### WHAT IS BEING ASKED
Render the records from the line containing "Click top Löschen trash button" up to and including the line containing "click(159, 137)" as a numbered list, omitting blank lines.

### RAW RECORDS
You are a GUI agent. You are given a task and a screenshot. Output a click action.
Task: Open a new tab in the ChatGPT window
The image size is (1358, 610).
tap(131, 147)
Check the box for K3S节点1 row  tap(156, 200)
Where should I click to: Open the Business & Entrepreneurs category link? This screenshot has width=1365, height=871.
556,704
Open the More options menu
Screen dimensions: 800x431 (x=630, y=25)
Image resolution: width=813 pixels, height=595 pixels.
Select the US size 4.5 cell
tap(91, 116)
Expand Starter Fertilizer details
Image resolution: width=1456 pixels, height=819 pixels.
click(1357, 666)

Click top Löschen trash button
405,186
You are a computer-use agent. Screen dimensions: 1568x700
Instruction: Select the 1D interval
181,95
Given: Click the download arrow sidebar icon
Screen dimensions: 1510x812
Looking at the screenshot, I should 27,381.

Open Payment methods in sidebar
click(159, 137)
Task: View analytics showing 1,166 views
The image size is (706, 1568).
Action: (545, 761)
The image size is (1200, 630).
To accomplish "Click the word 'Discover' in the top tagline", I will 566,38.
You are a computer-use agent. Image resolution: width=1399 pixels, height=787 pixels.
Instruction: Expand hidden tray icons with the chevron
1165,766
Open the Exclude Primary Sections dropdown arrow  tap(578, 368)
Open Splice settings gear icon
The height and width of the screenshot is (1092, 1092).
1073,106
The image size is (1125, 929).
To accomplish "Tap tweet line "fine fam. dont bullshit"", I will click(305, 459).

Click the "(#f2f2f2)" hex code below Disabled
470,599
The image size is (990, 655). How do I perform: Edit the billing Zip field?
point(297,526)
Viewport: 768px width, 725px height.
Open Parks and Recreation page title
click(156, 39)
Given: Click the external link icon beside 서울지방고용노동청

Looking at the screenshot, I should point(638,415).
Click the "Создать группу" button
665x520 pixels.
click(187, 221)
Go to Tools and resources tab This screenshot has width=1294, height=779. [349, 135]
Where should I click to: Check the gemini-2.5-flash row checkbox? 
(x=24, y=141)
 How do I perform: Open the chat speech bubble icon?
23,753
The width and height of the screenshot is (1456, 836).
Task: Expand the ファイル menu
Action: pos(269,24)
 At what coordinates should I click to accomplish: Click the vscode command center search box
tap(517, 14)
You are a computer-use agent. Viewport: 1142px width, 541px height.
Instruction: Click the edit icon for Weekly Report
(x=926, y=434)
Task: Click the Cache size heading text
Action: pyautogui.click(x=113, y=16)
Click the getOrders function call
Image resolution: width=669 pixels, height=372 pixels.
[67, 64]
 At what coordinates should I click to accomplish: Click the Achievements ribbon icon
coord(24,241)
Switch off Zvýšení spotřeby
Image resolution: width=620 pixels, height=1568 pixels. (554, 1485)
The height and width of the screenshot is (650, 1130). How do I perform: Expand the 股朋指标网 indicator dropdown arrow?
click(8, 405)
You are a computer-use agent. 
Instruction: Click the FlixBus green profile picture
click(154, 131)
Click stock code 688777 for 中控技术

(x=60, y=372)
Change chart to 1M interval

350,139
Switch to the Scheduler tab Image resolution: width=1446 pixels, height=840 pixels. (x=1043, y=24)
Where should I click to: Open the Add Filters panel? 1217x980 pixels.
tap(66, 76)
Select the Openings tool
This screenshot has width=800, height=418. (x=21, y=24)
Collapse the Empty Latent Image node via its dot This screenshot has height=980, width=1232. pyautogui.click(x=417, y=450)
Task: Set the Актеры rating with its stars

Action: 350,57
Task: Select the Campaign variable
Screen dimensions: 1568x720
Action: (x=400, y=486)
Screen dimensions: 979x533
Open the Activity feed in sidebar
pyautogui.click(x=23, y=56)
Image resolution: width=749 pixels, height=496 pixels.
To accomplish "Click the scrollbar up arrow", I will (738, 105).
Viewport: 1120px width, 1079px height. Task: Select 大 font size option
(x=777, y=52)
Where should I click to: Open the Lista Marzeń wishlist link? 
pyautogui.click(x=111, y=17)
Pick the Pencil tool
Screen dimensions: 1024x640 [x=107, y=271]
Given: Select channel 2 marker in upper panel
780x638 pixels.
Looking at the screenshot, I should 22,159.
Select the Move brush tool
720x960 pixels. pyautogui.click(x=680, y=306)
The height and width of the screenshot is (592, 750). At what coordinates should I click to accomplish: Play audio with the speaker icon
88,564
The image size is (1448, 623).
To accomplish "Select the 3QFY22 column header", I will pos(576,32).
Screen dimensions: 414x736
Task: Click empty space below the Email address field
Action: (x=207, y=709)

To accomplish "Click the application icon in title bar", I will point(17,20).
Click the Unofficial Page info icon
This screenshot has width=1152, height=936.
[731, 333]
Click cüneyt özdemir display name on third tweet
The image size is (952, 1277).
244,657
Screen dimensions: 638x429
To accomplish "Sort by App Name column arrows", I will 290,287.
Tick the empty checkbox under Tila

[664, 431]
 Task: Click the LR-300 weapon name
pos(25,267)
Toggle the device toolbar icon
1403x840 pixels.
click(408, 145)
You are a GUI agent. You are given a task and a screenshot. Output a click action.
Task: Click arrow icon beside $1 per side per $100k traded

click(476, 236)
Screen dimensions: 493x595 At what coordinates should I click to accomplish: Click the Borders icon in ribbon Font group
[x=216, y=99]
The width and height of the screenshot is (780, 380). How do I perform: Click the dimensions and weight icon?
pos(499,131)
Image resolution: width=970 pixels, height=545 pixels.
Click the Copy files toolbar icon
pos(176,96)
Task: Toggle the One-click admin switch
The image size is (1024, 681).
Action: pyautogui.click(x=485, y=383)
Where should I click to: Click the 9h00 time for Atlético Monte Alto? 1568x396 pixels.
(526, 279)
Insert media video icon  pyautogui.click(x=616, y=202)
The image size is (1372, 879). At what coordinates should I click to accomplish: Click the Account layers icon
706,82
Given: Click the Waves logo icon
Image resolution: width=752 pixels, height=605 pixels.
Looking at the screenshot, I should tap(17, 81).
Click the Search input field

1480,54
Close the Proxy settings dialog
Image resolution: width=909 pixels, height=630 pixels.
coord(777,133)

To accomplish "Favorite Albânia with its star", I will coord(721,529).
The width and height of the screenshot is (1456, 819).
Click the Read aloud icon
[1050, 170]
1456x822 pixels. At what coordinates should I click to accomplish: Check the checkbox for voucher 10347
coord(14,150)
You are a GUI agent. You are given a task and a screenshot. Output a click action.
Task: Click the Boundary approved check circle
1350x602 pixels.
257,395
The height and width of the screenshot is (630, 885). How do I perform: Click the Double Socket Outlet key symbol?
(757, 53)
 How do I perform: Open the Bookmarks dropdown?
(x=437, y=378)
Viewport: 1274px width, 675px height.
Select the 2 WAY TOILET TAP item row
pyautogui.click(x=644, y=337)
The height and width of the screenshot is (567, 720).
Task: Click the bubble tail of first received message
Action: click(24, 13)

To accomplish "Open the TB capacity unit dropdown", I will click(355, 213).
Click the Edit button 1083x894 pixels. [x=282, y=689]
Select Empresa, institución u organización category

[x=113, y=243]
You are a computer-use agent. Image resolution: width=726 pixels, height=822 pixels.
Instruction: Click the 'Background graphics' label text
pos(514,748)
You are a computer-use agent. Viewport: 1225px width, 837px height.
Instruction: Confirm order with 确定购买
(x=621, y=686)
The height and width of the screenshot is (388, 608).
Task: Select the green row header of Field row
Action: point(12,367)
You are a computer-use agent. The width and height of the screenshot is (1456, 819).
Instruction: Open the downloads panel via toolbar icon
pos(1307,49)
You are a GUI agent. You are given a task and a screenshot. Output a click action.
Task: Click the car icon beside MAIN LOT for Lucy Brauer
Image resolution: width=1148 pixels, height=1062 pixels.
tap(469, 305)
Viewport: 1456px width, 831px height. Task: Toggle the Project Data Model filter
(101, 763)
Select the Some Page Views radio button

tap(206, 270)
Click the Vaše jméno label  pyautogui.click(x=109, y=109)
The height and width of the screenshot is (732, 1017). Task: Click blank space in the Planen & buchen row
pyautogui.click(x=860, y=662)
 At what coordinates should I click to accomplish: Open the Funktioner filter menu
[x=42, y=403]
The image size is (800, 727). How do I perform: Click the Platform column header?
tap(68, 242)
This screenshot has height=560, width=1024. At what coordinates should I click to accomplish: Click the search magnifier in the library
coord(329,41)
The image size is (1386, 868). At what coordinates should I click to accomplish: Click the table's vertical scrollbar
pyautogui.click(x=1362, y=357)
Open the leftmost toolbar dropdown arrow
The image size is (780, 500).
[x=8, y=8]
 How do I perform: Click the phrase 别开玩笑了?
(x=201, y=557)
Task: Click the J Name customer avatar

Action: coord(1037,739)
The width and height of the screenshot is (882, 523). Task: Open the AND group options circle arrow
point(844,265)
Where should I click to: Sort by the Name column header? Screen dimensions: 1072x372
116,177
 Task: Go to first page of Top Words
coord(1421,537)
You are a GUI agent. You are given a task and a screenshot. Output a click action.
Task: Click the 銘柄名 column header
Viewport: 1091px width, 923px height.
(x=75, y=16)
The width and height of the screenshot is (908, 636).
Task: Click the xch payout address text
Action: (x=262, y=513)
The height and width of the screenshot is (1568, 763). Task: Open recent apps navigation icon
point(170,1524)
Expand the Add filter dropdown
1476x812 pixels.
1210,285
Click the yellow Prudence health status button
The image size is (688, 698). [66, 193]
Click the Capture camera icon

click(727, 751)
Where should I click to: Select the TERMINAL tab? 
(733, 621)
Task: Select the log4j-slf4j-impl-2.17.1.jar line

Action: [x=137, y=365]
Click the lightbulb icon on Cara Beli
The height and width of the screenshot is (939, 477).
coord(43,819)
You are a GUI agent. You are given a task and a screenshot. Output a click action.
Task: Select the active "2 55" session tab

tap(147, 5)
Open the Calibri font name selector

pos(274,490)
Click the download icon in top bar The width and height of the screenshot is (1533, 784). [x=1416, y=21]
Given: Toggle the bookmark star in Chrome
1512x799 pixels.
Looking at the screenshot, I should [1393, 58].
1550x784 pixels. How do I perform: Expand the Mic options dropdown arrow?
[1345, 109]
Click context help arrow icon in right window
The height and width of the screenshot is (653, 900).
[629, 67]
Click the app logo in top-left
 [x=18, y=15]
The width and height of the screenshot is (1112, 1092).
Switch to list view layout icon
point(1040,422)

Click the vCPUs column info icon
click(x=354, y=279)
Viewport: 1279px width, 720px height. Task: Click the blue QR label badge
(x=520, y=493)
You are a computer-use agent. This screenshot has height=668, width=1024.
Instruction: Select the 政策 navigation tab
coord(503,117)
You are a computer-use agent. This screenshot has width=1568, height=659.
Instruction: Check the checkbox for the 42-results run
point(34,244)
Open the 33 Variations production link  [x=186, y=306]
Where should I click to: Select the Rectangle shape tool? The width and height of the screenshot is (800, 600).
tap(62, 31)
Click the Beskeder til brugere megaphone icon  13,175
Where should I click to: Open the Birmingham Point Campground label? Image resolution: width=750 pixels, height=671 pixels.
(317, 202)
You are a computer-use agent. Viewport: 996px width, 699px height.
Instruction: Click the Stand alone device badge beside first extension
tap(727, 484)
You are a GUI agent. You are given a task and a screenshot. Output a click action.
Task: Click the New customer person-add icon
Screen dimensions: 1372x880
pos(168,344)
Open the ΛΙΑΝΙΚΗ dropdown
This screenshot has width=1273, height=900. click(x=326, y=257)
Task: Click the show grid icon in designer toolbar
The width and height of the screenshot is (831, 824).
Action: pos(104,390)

### WORKED ANSWER
1. Click top Löschen trash button
2. 405,186
3. You are a computer-use agent. Screen dimensions: 1568x700
4. Instruction: Select the 1D interval
5. 181,95
6. Given: Click the download arrow sidebar icon
7. Screen dimensions: 1510x812
8. Looking at the screenshot, I should 27,381.
9. Open Payment methods in sidebar
10. click(159, 137)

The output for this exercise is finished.